Fiber Photometry with Tapered Optical Fibers: Exploiting Mode-Division to Gain Depth-Resolution in Brain Tissue

Fiber photometry is an emerging technique enabling the monitoring of neural activity in vivo by employing optical fibers to detect functional fluorescence variations from specific genetically-encoded indicators expressed in neurons. It benefits from an ever-growing number of fluorescent indicators and it is considered a valuable tool in the field of neuroscience for investigating neural circuits underlying behavior and disease. Fiber photometry is typically performed by implanting an optical fiber or a fiber bundle in the region of interest, allowing the propagation on the same optical channel of both the excitation light and the functional fluorescence signal. However, conventional cylindrical fibers lack spatial resolution and can cause brain damage upon insertion.

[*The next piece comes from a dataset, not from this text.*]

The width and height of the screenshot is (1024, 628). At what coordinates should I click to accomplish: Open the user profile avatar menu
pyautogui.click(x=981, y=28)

An alternative solution employed in fiber photometry are Tapered Optical Fibers (TFs), which allow for a smooth insertion and reconfigurable light delivery and collection for a depth which can easily reach subcortical structures of the mouse brain. In this manuscript we review the latest applications of TFs in the context of fiber photometry, discussing their light delivery and collection capabilities, the advantages offered by the microstructuring of the taper edge, and the unique possibility to detect fluorescent signals from multiple brain depths simultaneously with a single implant.